● What is expected
Copy out all of the entries, keeping every word the same.

● Input data
○ ○ ○ ○
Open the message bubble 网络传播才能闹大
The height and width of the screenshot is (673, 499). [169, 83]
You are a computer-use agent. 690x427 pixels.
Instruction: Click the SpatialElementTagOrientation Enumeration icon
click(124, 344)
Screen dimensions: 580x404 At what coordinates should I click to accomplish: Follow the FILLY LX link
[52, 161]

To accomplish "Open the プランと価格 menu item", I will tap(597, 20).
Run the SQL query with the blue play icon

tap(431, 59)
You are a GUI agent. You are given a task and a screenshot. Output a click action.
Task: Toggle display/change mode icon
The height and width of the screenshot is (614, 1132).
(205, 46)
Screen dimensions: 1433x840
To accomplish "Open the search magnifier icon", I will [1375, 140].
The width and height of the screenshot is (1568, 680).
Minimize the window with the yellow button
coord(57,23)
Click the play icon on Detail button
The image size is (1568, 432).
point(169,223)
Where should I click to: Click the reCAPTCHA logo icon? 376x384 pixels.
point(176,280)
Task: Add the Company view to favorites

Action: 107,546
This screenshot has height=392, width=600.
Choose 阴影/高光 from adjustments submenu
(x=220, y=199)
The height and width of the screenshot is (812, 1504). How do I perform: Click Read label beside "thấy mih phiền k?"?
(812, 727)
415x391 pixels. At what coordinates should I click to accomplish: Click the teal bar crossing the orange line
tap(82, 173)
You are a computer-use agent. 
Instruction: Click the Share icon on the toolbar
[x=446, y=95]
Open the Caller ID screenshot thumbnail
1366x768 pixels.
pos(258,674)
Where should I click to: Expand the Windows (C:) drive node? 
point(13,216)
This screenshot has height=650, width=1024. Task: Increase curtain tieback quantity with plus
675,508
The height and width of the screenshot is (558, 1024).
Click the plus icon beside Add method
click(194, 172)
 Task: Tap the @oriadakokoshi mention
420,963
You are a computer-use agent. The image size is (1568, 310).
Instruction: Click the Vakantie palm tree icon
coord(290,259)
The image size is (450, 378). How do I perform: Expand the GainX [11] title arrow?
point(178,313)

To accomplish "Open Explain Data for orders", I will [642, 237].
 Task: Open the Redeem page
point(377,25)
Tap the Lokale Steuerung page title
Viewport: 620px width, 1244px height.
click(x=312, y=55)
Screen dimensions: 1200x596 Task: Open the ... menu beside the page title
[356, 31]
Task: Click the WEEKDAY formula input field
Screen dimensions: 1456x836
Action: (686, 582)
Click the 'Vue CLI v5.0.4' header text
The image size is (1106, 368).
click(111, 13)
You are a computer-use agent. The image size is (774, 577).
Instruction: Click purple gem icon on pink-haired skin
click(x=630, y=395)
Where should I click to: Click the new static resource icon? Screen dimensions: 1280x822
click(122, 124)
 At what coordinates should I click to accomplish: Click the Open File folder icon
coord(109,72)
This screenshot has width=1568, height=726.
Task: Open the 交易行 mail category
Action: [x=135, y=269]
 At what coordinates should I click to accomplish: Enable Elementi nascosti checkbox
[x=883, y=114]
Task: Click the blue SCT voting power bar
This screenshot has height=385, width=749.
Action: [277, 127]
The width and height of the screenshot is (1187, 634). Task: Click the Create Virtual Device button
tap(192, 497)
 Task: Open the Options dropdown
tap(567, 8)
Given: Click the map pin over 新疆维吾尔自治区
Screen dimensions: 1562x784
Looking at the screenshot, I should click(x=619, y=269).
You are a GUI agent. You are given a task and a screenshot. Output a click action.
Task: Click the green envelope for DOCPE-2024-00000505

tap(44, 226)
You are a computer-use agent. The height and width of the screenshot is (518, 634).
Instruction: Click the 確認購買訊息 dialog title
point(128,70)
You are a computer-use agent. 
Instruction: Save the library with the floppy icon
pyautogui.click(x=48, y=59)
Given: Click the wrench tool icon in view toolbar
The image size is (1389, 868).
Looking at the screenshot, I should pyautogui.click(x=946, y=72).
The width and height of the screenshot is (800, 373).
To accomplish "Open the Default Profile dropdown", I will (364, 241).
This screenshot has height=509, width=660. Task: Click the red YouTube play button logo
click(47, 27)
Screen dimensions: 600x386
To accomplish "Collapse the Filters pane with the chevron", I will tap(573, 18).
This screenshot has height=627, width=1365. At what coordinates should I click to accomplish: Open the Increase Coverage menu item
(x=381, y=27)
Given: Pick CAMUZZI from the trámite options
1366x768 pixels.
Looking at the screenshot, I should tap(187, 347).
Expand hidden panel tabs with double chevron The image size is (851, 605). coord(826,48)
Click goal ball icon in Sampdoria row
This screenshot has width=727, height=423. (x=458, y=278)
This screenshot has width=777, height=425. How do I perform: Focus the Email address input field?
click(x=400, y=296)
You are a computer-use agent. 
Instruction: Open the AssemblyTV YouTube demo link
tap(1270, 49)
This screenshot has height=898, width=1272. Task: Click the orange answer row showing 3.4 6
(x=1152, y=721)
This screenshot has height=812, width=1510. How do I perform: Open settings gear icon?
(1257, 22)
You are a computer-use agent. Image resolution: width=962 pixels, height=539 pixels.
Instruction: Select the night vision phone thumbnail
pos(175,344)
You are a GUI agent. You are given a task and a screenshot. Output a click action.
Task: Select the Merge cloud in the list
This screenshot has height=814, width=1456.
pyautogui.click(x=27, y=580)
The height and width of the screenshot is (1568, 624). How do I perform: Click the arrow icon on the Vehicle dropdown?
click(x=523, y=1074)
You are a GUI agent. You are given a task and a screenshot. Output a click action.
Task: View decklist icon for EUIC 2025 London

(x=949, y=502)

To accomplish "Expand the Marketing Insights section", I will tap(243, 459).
○ ○ ○ ○
● Exercise response
Open the message bubble 网络传播才能闹大
The height and width of the screenshot is (673, 499). [169, 83]
You are a computer-use agent. 690x427 pixels.
Instruction: Click the SpatialElementTagOrientation Enumeration icon
click(124, 344)
Screen dimensions: 580x404 At what coordinates should I click to accomplish: Follow the FILLY LX link
[52, 161]

To accomplish "Open the プランと価格 menu item", I will tap(597, 20).
Run the SQL query with the blue play icon

tap(431, 59)
You are a GUI agent. You are given a task and a screenshot. Output a click action.
Task: Toggle display/change mode icon
The height and width of the screenshot is (614, 1132).
(205, 46)
Screen dimensions: 1433x840
To accomplish "Open the search magnifier icon", I will [1375, 140].
The width and height of the screenshot is (1568, 680).
Minimize the window with the yellow button
coord(57,23)
Click the play icon on Detail button
The image size is (1568, 432).
point(169,223)
Where should I click to: Click the reCAPTCHA logo icon? 376x384 pixels.
point(176,280)
Task: Add the Company view to favorites

Action: 107,546
This screenshot has height=392, width=600.
Choose 阴影/高光 from adjustments submenu
(x=220, y=199)
The height and width of the screenshot is (812, 1504). How do I perform: Click Read label beside "thấy mih phiền k?"?
(812, 727)
415x391 pixels. At what coordinates should I click to accomplish: Click the teal bar crossing the orange line
tap(82, 173)
You are a computer-use agent. 
Instruction: Click the Share icon on the toolbar
[x=446, y=95]
Open the Caller ID screenshot thumbnail
1366x768 pixels.
pos(258,674)
Where should I click to: Expand the Windows (C:) drive node? 
point(13,216)
This screenshot has height=650, width=1024. Task: Increase curtain tieback quantity with plus
675,508
The height and width of the screenshot is (558, 1024).
Click the plus icon beside Add method
click(194, 172)
 Task: Tap the @oriadakokoshi mention
420,963
You are a computer-use agent. The image size is (1568, 310).
Instruction: Click the Vakantie palm tree icon
coord(290,259)
The image size is (450, 378). How do I perform: Expand the GainX [11] title arrow?
point(178,313)

To accomplish "Open Explain Data for orders", I will [642, 237].
 Task: Open the Redeem page
point(377,25)
Tap the Lokale Steuerung page title
Viewport: 620px width, 1244px height.
click(x=312, y=55)
Screen dimensions: 1200x596 Task: Open the ... menu beside the page title
[356, 31]
Task: Click the WEEKDAY formula input field
Screen dimensions: 1456x836
Action: (686, 582)
Click the 'Vue CLI v5.0.4' header text
The image size is (1106, 368).
click(111, 13)
You are a computer-use agent. The image size is (774, 577).
Instruction: Click purple gem icon on pink-haired skin
click(x=630, y=395)
Where should I click to: Click the new static resource icon? Screen dimensions: 1280x822
click(122, 124)
 At what coordinates should I click to accomplish: Click the Open File folder icon
coord(109,72)
This screenshot has width=1568, height=726.
Task: Open the 交易行 mail category
Action: [x=135, y=269]
 At what coordinates should I click to accomplish: Enable Elementi nascosti checkbox
[x=883, y=114]
Task: Click the blue SCT voting power bar
This screenshot has height=385, width=749.
Action: [277, 127]
The width and height of the screenshot is (1187, 634). Task: Click the Create Virtual Device button
tap(192, 497)
 Task: Open the Options dropdown
tap(567, 8)
Given: Click the map pin over 新疆维吾尔自治区
Screen dimensions: 1562x784
Looking at the screenshot, I should click(x=619, y=269).
You are a GUI agent. You are given a task and a screenshot. Output a click action.
Task: Click the green envelope for DOCPE-2024-00000505

tap(44, 226)
You are a computer-use agent. The height and width of the screenshot is (518, 634).
Instruction: Click the 確認購買訊息 dialog title
point(128,70)
You are a computer-use agent. 
Instruction: Save the library with the floppy icon
pyautogui.click(x=48, y=59)
Given: Click the wrench tool icon in view toolbar
The image size is (1389, 868).
Looking at the screenshot, I should pyautogui.click(x=946, y=72).
The width and height of the screenshot is (800, 373).
To accomplish "Open the Default Profile dropdown", I will (364, 241).
This screenshot has height=509, width=660. Task: Click the red YouTube play button logo
click(47, 27)
Screen dimensions: 600x386
To accomplish "Collapse the Filters pane with the chevron", I will tap(573, 18).
This screenshot has height=627, width=1365. At what coordinates should I click to accomplish: Open the Increase Coverage menu item
(x=381, y=27)
Given: Pick CAMUZZI from the trámite options
1366x768 pixels.
Looking at the screenshot, I should tap(187, 347).
Expand hidden panel tabs with double chevron The image size is (851, 605). coord(826,48)
Click goal ball icon in Sampdoria row
This screenshot has width=727, height=423. (x=458, y=278)
This screenshot has width=777, height=425. How do I perform: Focus the Email address input field?
click(x=400, y=296)
You are a computer-use agent. 
Instruction: Open the AssemblyTV YouTube demo link
tap(1270, 49)
This screenshot has height=898, width=1272. Task: Click the orange answer row showing 3.4 6
(x=1152, y=721)
This screenshot has height=812, width=1510. How do I perform: Open settings gear icon?
(1257, 22)
You are a computer-use agent. Image resolution: width=962 pixels, height=539 pixels.
Instruction: Select the night vision phone thumbnail
pos(175,344)
You are a GUI agent. You are given a task and a screenshot. Output a click action.
Task: Select the Merge cloud in the list
This screenshot has height=814, width=1456.
pyautogui.click(x=27, y=580)
The height and width of the screenshot is (1568, 624). How do I perform: Click the arrow icon on the Vehicle dropdown?
click(x=523, y=1074)
You are a GUI agent. You are given a task and a screenshot. Output a click action.
Task: View decklist icon for EUIC 2025 London

(x=949, y=502)

To accomplish "Expand the Marketing Insights section", I will tap(243, 459).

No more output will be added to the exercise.